## [Instructions to follow]
Given the records below, transcribe each of them exactly.

[Collected data]
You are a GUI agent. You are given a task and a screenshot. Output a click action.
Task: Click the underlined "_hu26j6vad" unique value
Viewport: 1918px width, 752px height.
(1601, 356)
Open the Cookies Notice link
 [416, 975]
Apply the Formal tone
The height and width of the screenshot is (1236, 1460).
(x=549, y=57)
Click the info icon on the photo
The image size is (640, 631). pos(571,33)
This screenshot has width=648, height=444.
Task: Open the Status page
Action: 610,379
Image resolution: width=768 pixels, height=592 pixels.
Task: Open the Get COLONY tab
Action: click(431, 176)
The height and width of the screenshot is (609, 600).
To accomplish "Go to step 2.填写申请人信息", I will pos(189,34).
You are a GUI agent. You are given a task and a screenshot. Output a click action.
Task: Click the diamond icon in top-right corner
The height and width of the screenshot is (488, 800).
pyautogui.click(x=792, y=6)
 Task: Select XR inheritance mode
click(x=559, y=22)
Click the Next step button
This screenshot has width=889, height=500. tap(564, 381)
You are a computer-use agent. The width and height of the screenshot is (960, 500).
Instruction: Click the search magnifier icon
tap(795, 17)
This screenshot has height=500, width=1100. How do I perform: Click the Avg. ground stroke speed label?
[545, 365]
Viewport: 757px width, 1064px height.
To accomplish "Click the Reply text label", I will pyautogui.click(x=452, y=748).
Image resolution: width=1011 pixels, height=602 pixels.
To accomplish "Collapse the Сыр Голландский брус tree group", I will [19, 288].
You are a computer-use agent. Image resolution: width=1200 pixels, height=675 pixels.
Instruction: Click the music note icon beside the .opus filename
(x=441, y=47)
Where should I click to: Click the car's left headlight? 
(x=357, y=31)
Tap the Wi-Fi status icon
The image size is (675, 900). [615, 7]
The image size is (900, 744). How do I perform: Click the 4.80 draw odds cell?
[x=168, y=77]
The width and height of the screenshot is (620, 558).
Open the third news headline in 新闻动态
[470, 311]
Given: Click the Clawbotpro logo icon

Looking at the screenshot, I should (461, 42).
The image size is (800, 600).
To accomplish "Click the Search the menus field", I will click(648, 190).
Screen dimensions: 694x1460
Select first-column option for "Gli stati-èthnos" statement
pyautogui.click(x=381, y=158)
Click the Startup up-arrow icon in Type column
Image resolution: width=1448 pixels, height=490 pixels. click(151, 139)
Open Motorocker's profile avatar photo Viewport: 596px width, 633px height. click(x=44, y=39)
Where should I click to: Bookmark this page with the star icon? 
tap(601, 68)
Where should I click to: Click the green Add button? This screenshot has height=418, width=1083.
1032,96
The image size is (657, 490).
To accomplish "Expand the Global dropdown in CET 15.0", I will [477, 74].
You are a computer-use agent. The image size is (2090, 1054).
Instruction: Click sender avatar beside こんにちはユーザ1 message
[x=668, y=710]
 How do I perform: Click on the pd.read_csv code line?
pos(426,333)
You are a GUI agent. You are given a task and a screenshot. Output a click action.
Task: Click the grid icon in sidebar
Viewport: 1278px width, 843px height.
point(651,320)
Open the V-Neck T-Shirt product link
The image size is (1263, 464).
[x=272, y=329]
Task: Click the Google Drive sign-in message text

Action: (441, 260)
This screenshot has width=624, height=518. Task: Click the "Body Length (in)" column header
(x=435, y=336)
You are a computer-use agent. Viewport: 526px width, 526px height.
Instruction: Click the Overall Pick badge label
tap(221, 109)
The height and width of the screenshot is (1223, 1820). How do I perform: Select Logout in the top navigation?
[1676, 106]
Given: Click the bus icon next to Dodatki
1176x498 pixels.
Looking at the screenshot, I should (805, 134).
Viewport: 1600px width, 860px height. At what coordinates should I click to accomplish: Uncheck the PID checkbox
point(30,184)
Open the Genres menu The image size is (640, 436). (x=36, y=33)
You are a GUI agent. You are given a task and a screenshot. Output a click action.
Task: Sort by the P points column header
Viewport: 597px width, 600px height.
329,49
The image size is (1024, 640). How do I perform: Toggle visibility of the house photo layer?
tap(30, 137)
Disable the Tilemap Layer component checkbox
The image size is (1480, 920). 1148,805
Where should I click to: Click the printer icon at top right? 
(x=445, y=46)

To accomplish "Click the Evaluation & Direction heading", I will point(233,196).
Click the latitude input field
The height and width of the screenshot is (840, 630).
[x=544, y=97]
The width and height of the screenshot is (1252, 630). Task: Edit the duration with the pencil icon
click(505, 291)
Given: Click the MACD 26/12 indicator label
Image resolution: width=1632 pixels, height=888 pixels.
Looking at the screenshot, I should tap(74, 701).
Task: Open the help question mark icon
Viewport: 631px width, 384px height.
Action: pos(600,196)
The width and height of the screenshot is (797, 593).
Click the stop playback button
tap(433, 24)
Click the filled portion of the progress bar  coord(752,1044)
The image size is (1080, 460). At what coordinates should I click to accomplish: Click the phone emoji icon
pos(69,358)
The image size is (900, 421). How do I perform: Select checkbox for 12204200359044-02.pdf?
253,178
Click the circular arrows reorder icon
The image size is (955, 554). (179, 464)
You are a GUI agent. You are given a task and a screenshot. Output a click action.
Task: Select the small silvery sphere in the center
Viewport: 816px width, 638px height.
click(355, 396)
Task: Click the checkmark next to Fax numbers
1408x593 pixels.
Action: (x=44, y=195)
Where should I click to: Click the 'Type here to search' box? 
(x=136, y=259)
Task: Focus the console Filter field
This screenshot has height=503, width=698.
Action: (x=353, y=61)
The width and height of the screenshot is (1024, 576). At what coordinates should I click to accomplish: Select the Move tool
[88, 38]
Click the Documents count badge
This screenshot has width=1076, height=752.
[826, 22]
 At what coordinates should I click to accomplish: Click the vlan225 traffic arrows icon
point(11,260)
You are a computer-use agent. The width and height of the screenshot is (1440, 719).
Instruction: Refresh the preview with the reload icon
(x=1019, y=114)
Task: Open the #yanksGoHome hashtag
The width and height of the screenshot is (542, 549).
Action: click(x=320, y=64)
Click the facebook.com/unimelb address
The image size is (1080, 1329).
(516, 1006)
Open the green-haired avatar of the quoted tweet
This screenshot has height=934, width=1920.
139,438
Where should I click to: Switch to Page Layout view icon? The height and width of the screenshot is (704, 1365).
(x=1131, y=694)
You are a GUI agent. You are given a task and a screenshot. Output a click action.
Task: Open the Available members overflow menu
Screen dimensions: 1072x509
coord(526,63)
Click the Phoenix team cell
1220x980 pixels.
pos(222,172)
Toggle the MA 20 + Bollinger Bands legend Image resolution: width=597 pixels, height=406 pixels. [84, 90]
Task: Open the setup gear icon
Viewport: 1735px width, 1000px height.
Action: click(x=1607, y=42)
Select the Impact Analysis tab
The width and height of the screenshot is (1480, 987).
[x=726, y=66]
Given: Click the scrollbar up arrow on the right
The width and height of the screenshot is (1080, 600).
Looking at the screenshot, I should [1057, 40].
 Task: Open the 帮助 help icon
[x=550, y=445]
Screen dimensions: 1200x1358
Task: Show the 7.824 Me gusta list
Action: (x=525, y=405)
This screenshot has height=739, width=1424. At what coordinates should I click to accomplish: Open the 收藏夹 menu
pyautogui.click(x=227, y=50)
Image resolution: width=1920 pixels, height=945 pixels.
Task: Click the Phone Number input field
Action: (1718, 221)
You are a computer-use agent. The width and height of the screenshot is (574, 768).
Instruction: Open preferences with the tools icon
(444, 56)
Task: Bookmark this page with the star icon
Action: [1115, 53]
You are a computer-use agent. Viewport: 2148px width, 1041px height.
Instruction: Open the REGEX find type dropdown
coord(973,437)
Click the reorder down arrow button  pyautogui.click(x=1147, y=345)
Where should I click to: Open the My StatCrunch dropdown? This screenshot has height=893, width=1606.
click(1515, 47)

## [Solved problem]
You are a GUI agent. You are given a task and a screenshot. Output a click action.
Task: Click the underlined "_hu26j6vad" unique value
Viewport: 1918px width, 752px height.
(1601, 356)
Open the Cookies Notice link
 [416, 975]
Apply the Formal tone
The height and width of the screenshot is (1236, 1460).
(x=549, y=57)
Click the info icon on the photo
The image size is (640, 631). pos(571,33)
This screenshot has width=648, height=444.
Task: Open the Status page
Action: 610,379
Image resolution: width=768 pixels, height=592 pixels.
Task: Open the Get COLONY tab
Action: click(431, 176)
The height and width of the screenshot is (609, 600).
To accomplish "Go to step 2.填写申请人信息", I will pos(189,34).
You are a GUI agent. You are given a task and a screenshot. Output a click action.
Task: Click the diamond icon in top-right corner
The height and width of the screenshot is (488, 800).
pyautogui.click(x=792, y=6)
 Task: Select XR inheritance mode
click(x=559, y=22)
Click the Next step button
This screenshot has width=889, height=500. tap(564, 381)
You are a computer-use agent. The width and height of the screenshot is (960, 500).
Instruction: Click the search magnifier icon
tap(795, 17)
This screenshot has height=500, width=1100. How do I perform: Click the Avg. ground stroke speed label?
[545, 365]
Viewport: 757px width, 1064px height.
To accomplish "Click the Reply text label", I will pyautogui.click(x=452, y=748).
Image resolution: width=1011 pixels, height=602 pixels.
To accomplish "Collapse the Сыр Голландский брус tree group", I will [19, 288].
You are a computer-use agent. Image resolution: width=1200 pixels, height=675 pixels.
Instruction: Click the music note icon beside the .opus filename
(x=441, y=47)
Where should I click to: Click the car's left headlight? 
(x=357, y=31)
Tap the Wi-Fi status icon
The image size is (675, 900). [615, 7]
The image size is (900, 744). How do I perform: Click the 4.80 draw odds cell?
[x=168, y=77]
The width and height of the screenshot is (620, 558).
Open the third news headline in 新闻动态
[470, 311]
Given: Click the Clawbotpro logo icon

Looking at the screenshot, I should (461, 42).
The image size is (800, 600).
To accomplish "Click the Search the menus field", I will click(648, 190).
Screen dimensions: 694x1460
Select first-column option for "Gli stati-èthnos" statement
pyautogui.click(x=381, y=158)
Click the Startup up-arrow icon in Type column
Image resolution: width=1448 pixels, height=490 pixels. click(151, 139)
Open Motorocker's profile avatar photo Viewport: 596px width, 633px height. click(x=44, y=39)
Where should I click to: Bookmark this page with the star icon? 
tap(601, 68)
Where should I click to: Click the green Add button? This screenshot has height=418, width=1083.
1032,96
The image size is (657, 490).
To accomplish "Expand the Global dropdown in CET 15.0", I will [477, 74].
You are a computer-use agent. The image size is (2090, 1054).
Instruction: Click sender avatar beside こんにちはユーザ1 message
[x=668, y=710]
 How do I perform: Click on the pd.read_csv code line?
pos(426,333)
You are a GUI agent. You are given a task and a screenshot. Output a click action.
Task: Click the grid icon in sidebar
Viewport: 1278px width, 843px height.
point(651,320)
Open the V-Neck T-Shirt product link
The image size is (1263, 464).
[x=272, y=329]
Task: Click the Google Drive sign-in message text

Action: (441, 260)
This screenshot has width=624, height=518. Task: Click the "Body Length (in)" column header
(x=435, y=336)
You are a computer-use agent. Viewport: 526px width, 526px height.
Instruction: Click the Overall Pick badge label
tap(221, 109)
The height and width of the screenshot is (1223, 1820). How do I perform: Select Logout in the top navigation?
[1676, 106]
Given: Click the bus icon next to Dodatki
1176x498 pixels.
Looking at the screenshot, I should (805, 134).
Viewport: 1600px width, 860px height. At what coordinates should I click to accomplish: Uncheck the PID checkbox
point(30,184)
Open the Genres menu The image size is (640, 436). (x=36, y=33)
You are a GUI agent. You are given a task and a screenshot. Output a click action.
Task: Sort by the P points column header
Viewport: 597px width, 600px height.
329,49
The image size is (1024, 640). How do I perform: Toggle visibility of the house photo layer?
tap(30, 137)
Disable the Tilemap Layer component checkbox
The image size is (1480, 920). 1148,805
Where should I click to: Click the printer icon at top right? 
(x=445, y=46)

To accomplish "Click the Evaluation & Direction heading", I will point(233,196).
Click the latitude input field
The height and width of the screenshot is (840, 630).
[x=544, y=97]
The width and height of the screenshot is (1252, 630). Task: Edit the duration with the pencil icon
click(505, 291)
Given: Click the MACD 26/12 indicator label
Image resolution: width=1632 pixels, height=888 pixels.
Looking at the screenshot, I should tap(74, 701).
Task: Open the help question mark icon
Viewport: 631px width, 384px height.
Action: pos(600,196)
The width and height of the screenshot is (797, 593).
Click the stop playback button
tap(433, 24)
Click the filled portion of the progress bar  coord(752,1044)
The image size is (1080, 460). At what coordinates should I click to accomplish: Click the phone emoji icon
pos(69,358)
The image size is (900, 421). How do I perform: Select checkbox for 12204200359044-02.pdf?
253,178
Click the circular arrows reorder icon
The image size is (955, 554). (179, 464)
You are a GUI agent. You are given a task and a screenshot. Output a click action.
Task: Select the small silvery sphere in the center
Viewport: 816px width, 638px height.
click(355, 396)
Task: Click the checkmark next to Fax numbers
1408x593 pixels.
Action: (x=44, y=195)
Where should I click to: Click the 'Type here to search' box? 
(x=136, y=259)
Task: Focus the console Filter field
This screenshot has height=503, width=698.
Action: (x=353, y=61)
The width and height of the screenshot is (1024, 576). At what coordinates should I click to accomplish: Select the Move tool
[88, 38]
Click the Documents count badge
This screenshot has width=1076, height=752.
[826, 22]
 At what coordinates should I click to accomplish: Click the vlan225 traffic arrows icon
point(11,260)
You are a computer-use agent. The width and height of the screenshot is (1440, 719).
Instruction: Refresh the preview with the reload icon
(x=1019, y=114)
Task: Open the #yanksGoHome hashtag
The width and height of the screenshot is (542, 549).
Action: click(x=320, y=64)
Click the facebook.com/unimelb address
The image size is (1080, 1329).
(516, 1006)
Open the green-haired avatar of the quoted tweet
This screenshot has height=934, width=1920.
139,438
Where should I click to: Switch to Page Layout view icon? The height and width of the screenshot is (704, 1365).
(x=1131, y=694)
You are a GUI agent. You are given a task and a screenshot. Output a click action.
Task: Open the Available members overflow menu
Screen dimensions: 1072x509
coord(526,63)
Click the Phoenix team cell
1220x980 pixels.
pos(222,172)
Toggle the MA 20 + Bollinger Bands legend Image resolution: width=597 pixels, height=406 pixels. [84, 90]
Task: Open the setup gear icon
Viewport: 1735px width, 1000px height.
Action: click(x=1607, y=42)
Select the Impact Analysis tab
The width and height of the screenshot is (1480, 987).
[x=726, y=66]
Given: Click the scrollbar up arrow on the right
The width and height of the screenshot is (1080, 600).
Looking at the screenshot, I should [1057, 40].
 Task: Open the 帮助 help icon
[x=550, y=445]
Screen dimensions: 1200x1358
Task: Show the 7.824 Me gusta list
Action: (x=525, y=405)
This screenshot has height=739, width=1424. At what coordinates should I click to accomplish: Open the 收藏夹 menu
pyautogui.click(x=227, y=50)
Image resolution: width=1920 pixels, height=945 pixels.
Task: Click the Phone Number input field
Action: (1718, 221)
You are a computer-use agent. The width and height of the screenshot is (574, 768).
Instruction: Open preferences with the tools icon
(444, 56)
Task: Bookmark this page with the star icon
Action: [1115, 53]
You are a computer-use agent. Viewport: 2148px width, 1041px height.
Instruction: Open the REGEX find type dropdown
coord(973,437)
Click the reorder down arrow button  pyautogui.click(x=1147, y=345)
Where should I click to: Open the My StatCrunch dropdown? This screenshot has height=893, width=1606.
click(1515, 47)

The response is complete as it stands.